A fifth dimension – 5D – is aircraft weight, and can ultimately be calculated in-flight via the FMS to enable fuel burn optimization, says Thales.
Thales will work with airline partners to accommodate their choice of EFB hardware and software, though Thales stands at the ready to provide its own Aviobook EFB software, which easily syncs to PureFlyt.

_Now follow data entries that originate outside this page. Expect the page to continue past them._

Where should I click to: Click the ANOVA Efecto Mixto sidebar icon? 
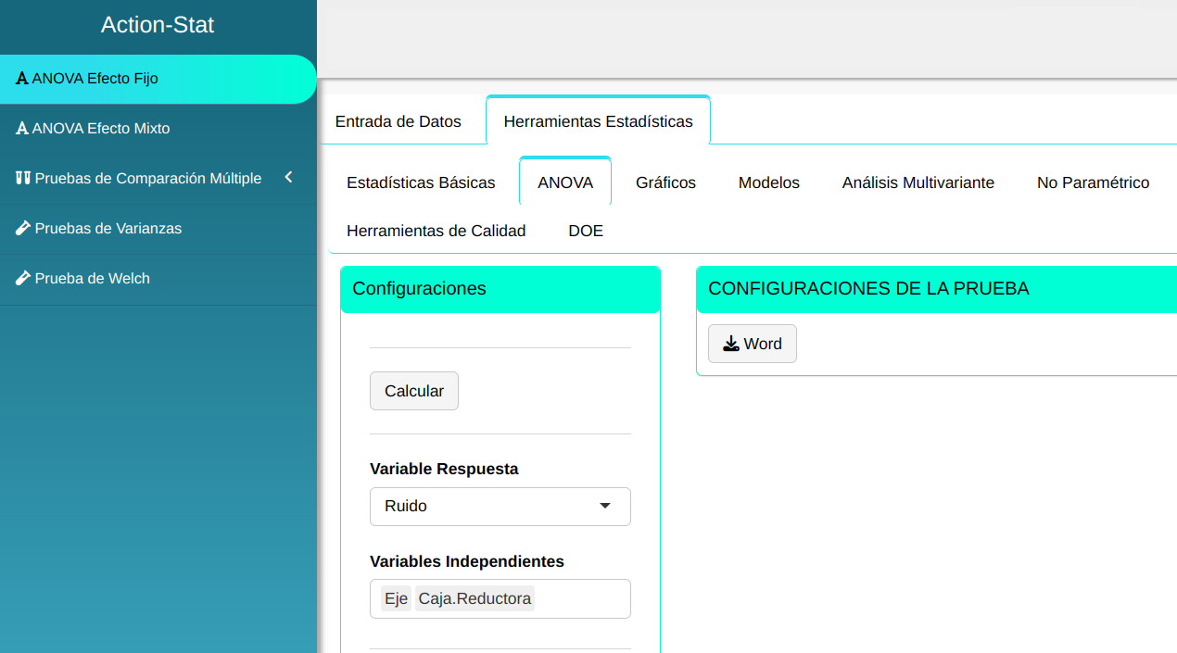click(22, 129)
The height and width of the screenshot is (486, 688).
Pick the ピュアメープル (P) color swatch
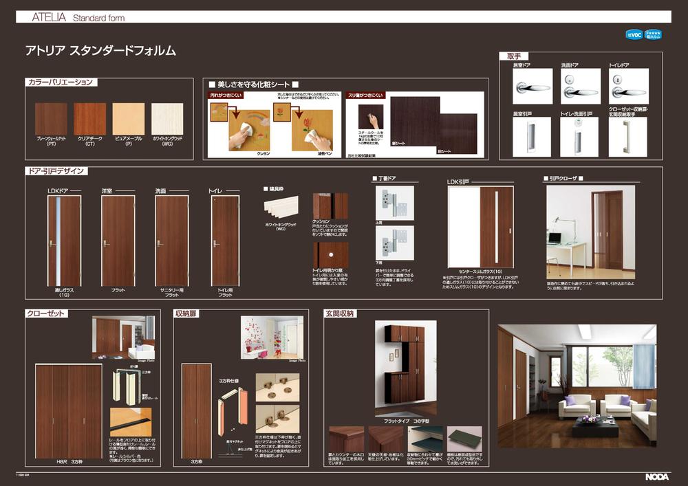129,119
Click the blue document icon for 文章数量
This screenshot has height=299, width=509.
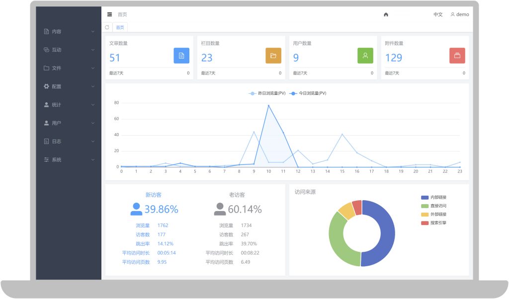point(181,56)
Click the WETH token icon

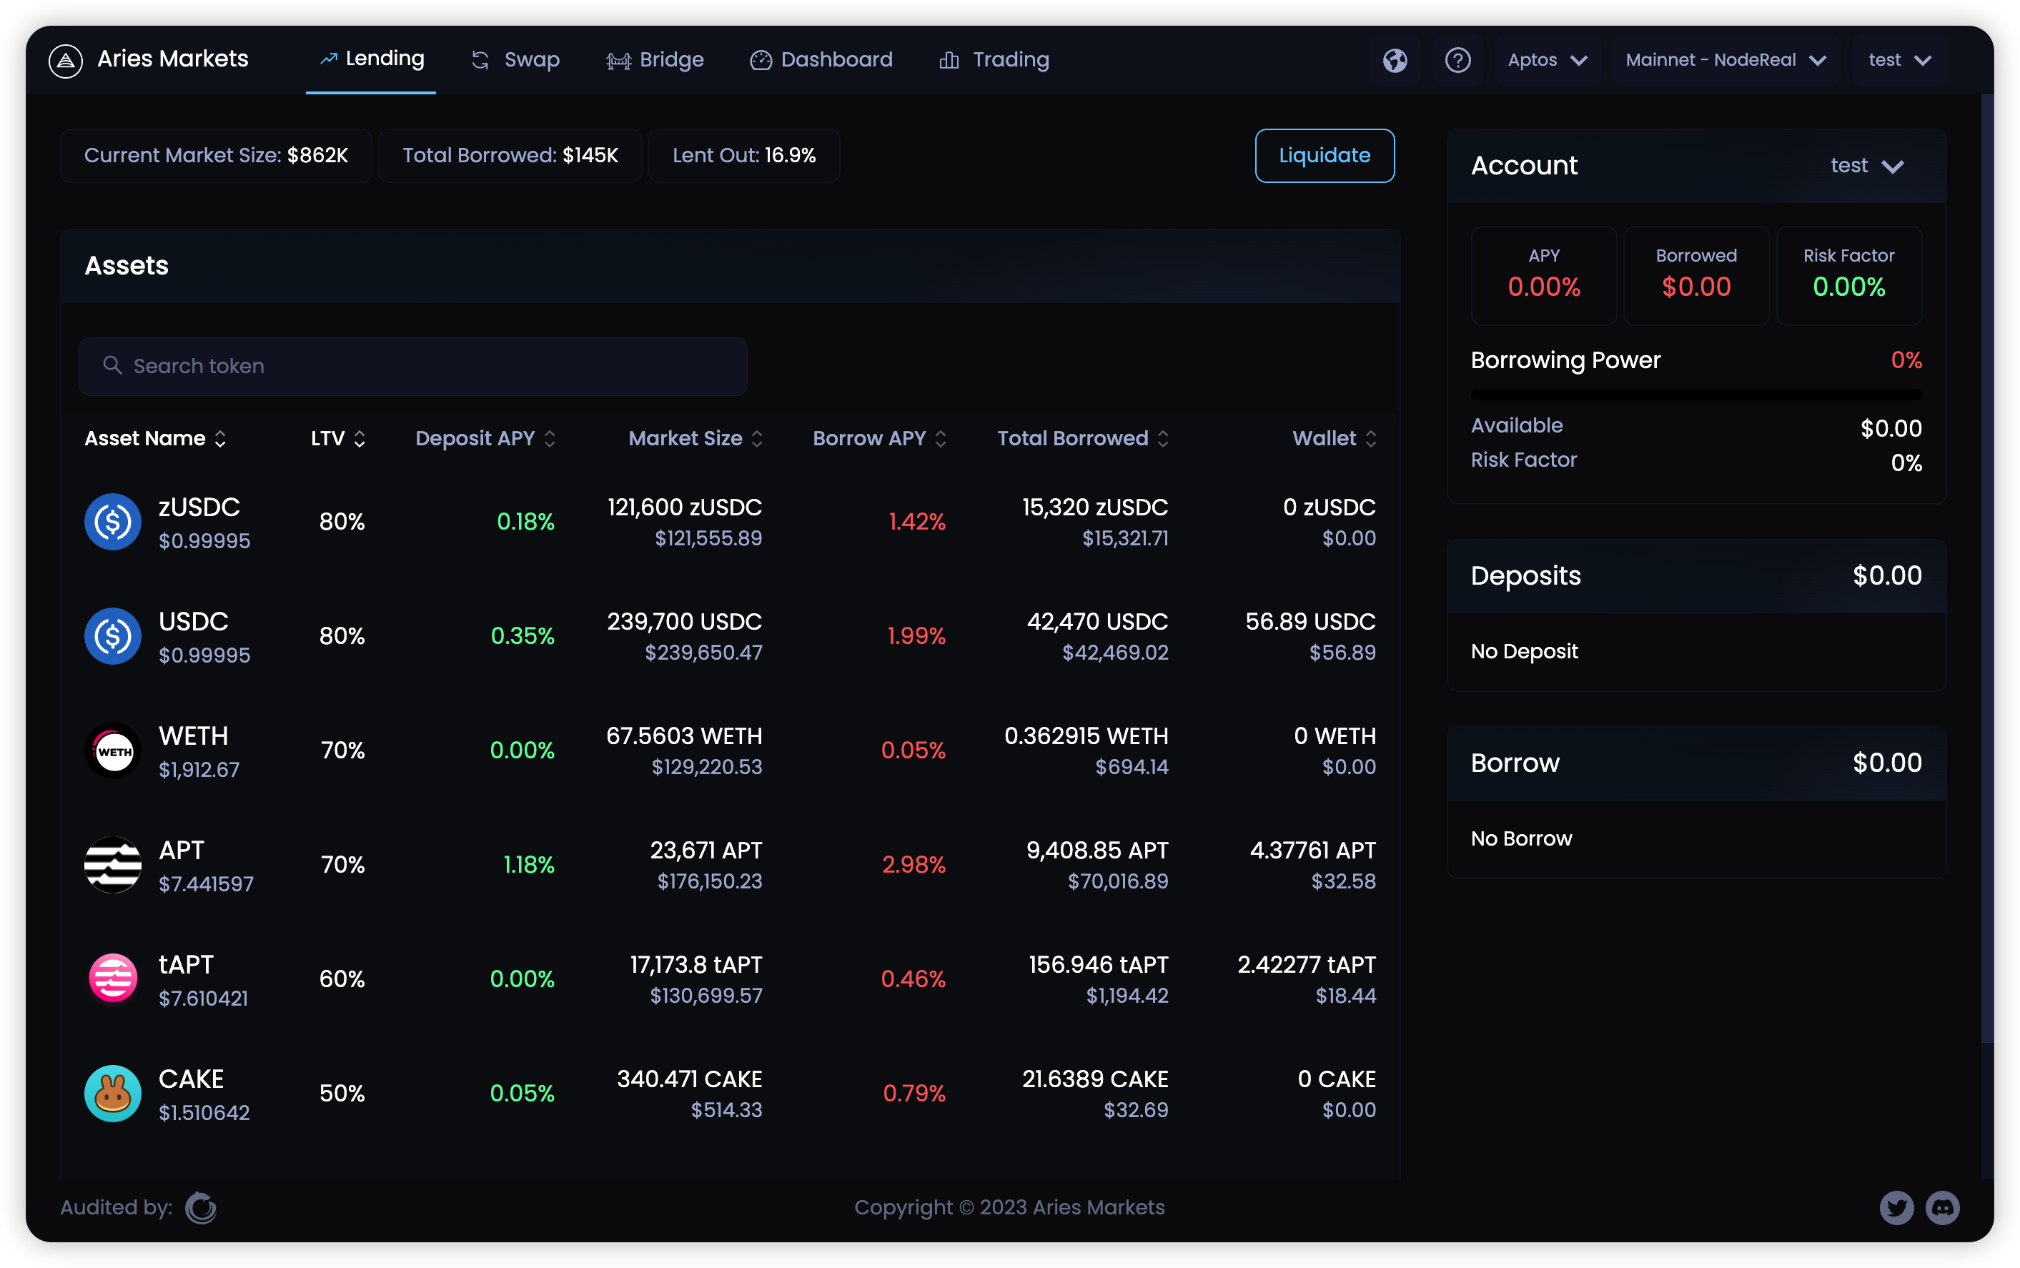[x=112, y=751]
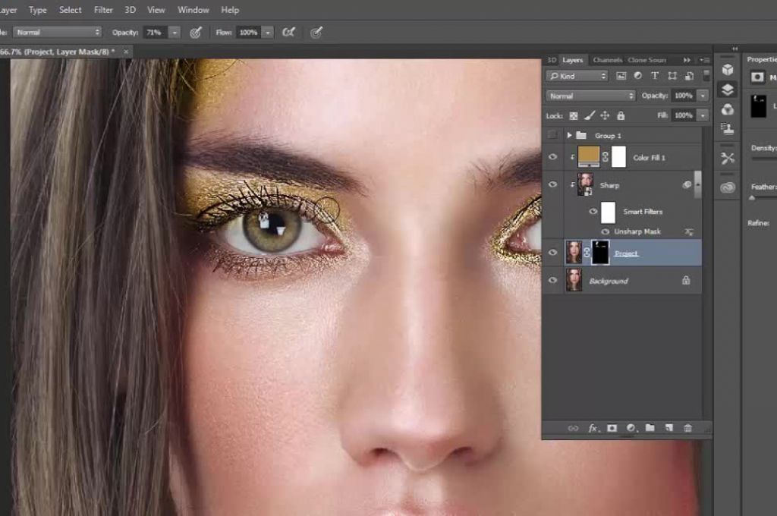Close the Project document tab
The width and height of the screenshot is (777, 516).
pos(125,52)
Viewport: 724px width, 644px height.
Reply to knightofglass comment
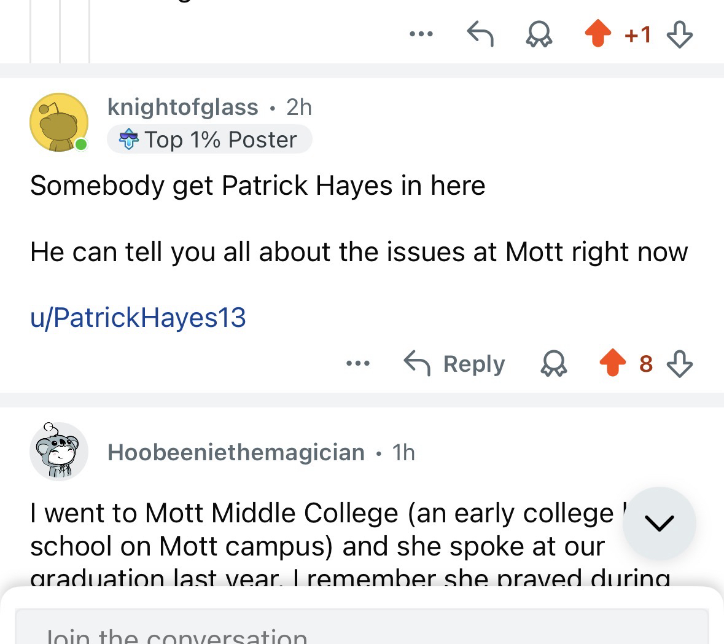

As readers are all too aware, modern EFBs are based on everything from Apple iPads and Samsung Galaxy tablets to Microsoft Surface and Panasonic ToughBook tablets. But peripherals can be built to support EFB docking, charging and integration with the PureFlyt FMS, confirms Hitchcock, and these can be designed to be swapped out if another choice of EFB hardware is made for a flight deck.
To be clear, both the PureFlyt FMS and EFB are using the same trajectory model, though the EFB “has an ease of use factor and a a connectivity factor that we want to profit from”, notes Hitchcock. “There’s no sense in reinventing an iPad in an avionics world. It would cost a lot of money to do the same job.”
Though other Thales executives spoke excitedly about the prospect of ultimately using a secure, segregated channel of broadband cabin connectivity pipes to ensure high-bandwidth applications can be supported, Hitchcock tempered enthusiasm a tad, noting that a lot of standards and regulatory work still needs to be done before we can even consider such a reality. Any true safety services, as defined by ICAO, will continue to be transmitted over approved pipes which include Inmarsat and Iridium satcom. Non-safety data may be moved over cabin connectivity pipes, however, as occurs today in a more limited fashion.
Thales sees its initial version of PureFlyt as the entry point for having deeper conversations with airlines and airframers about what is possible in the future when true broadband connectivity is paired with EFBs and PureFlyt, or even just directly with PureFlyt. Asked if those connections might include Thales’ FlytLIVE solution in North America, which boasts Spirt Airlines as its first customer, Hitchcock says coyly with a smile, “We wouldn’t connect it to a system we didn’t feel was secure.” The inference is that FlytLIVE is being built with security in mind, and might make sense for some level of cockpit comms in the future.
Disclosure: The author was a guest of Thales at its media briefing in Toulouse. Thales provided flights and hotel accommodation.